__To do__.
Scan the following material for the string "computer" and copy each line in which it appears.

__Stored data__.
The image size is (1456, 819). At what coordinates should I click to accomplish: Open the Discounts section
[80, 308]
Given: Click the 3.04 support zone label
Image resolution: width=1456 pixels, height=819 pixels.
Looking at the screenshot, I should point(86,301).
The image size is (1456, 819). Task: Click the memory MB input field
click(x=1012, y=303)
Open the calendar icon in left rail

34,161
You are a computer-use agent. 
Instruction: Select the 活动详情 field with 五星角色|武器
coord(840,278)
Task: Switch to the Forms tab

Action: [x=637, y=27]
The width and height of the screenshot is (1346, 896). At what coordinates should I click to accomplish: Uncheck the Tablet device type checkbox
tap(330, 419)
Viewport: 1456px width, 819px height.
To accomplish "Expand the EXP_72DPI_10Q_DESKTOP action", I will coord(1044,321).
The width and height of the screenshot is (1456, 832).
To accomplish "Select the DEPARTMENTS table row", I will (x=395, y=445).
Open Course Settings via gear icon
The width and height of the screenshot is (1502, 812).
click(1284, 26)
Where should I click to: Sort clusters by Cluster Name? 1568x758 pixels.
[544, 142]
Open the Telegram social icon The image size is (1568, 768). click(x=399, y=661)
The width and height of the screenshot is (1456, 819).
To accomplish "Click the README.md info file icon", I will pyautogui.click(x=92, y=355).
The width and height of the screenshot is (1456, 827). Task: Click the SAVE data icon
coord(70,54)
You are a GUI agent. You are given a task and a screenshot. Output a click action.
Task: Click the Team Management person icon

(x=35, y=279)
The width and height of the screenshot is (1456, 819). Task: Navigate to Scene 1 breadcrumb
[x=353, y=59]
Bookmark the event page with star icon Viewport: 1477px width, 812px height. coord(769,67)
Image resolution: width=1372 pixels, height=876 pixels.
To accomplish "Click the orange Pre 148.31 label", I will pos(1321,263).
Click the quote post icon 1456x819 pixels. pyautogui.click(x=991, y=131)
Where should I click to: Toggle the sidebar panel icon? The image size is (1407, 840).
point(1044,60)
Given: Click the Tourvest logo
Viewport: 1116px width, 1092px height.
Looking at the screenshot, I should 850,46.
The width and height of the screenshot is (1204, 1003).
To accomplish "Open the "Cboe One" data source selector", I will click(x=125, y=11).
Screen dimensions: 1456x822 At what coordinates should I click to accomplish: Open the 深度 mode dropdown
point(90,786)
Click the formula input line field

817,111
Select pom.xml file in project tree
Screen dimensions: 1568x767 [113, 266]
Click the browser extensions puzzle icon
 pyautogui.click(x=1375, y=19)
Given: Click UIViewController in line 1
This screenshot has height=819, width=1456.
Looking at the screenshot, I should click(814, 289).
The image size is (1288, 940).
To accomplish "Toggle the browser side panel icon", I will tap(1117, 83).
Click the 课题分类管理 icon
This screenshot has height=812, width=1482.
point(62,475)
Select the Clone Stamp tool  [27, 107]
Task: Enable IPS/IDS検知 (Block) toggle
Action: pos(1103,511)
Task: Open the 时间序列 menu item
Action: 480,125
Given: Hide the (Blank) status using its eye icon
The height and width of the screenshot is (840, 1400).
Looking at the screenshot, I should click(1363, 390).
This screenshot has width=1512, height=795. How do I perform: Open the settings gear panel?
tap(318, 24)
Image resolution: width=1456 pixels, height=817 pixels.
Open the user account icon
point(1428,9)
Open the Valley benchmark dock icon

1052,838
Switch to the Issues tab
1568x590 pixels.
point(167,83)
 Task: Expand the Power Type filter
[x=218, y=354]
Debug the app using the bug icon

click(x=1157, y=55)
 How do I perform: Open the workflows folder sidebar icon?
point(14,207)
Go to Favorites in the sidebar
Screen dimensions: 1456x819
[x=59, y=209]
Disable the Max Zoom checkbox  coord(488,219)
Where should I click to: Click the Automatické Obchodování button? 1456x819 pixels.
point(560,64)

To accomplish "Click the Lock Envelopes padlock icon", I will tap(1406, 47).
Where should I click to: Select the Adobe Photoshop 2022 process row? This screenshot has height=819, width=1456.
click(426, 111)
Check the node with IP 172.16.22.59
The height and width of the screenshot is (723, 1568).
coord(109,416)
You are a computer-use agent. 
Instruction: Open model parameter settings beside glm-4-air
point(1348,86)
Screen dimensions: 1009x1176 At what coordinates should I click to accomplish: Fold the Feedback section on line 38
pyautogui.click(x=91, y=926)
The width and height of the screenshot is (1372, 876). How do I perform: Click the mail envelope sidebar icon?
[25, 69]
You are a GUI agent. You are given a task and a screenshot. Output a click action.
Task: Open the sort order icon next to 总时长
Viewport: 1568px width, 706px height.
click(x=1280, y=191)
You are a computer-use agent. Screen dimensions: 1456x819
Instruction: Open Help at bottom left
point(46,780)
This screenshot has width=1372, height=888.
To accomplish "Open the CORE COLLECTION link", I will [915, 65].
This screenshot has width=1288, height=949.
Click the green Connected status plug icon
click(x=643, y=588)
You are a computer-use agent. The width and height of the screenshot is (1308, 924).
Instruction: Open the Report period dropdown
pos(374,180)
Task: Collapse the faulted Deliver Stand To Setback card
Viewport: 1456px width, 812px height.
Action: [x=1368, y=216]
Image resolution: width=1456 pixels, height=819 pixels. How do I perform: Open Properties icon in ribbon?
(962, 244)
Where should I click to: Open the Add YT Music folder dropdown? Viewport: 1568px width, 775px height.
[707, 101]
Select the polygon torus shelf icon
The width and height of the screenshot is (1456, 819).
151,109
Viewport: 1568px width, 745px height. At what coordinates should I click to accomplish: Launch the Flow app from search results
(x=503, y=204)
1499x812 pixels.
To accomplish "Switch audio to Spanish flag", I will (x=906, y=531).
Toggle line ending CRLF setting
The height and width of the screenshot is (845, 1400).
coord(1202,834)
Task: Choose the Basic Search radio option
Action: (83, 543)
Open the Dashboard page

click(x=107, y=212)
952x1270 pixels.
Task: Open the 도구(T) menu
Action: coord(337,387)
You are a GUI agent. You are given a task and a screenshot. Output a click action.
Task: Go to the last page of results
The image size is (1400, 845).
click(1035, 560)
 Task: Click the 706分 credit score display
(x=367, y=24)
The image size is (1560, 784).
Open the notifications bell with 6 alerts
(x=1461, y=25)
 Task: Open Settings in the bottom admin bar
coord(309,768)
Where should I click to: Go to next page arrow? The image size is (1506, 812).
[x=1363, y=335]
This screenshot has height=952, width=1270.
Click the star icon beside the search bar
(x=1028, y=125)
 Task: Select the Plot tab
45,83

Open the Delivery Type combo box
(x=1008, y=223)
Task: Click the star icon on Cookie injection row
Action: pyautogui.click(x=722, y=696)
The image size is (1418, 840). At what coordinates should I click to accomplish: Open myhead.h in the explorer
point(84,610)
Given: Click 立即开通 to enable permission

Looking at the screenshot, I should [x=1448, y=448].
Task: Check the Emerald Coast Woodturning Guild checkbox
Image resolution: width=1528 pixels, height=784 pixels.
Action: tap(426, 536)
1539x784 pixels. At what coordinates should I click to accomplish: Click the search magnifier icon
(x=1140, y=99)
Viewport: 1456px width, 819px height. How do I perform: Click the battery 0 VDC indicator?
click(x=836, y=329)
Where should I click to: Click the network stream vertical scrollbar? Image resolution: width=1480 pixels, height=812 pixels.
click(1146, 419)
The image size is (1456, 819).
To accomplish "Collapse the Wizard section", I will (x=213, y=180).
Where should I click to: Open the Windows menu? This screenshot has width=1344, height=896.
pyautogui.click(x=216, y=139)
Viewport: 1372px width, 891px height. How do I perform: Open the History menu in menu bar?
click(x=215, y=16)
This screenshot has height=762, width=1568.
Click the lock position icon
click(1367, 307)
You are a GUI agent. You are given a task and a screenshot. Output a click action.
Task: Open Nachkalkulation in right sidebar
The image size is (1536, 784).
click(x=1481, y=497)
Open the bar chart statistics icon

__Completed task__.
You are a computer-use agent. 
You are a computer-use agent. 
You are a computer-use agent. Screen dimensions: 1456x819
You are a computer-use agent. The width and height of the screenshot is (1308, 924).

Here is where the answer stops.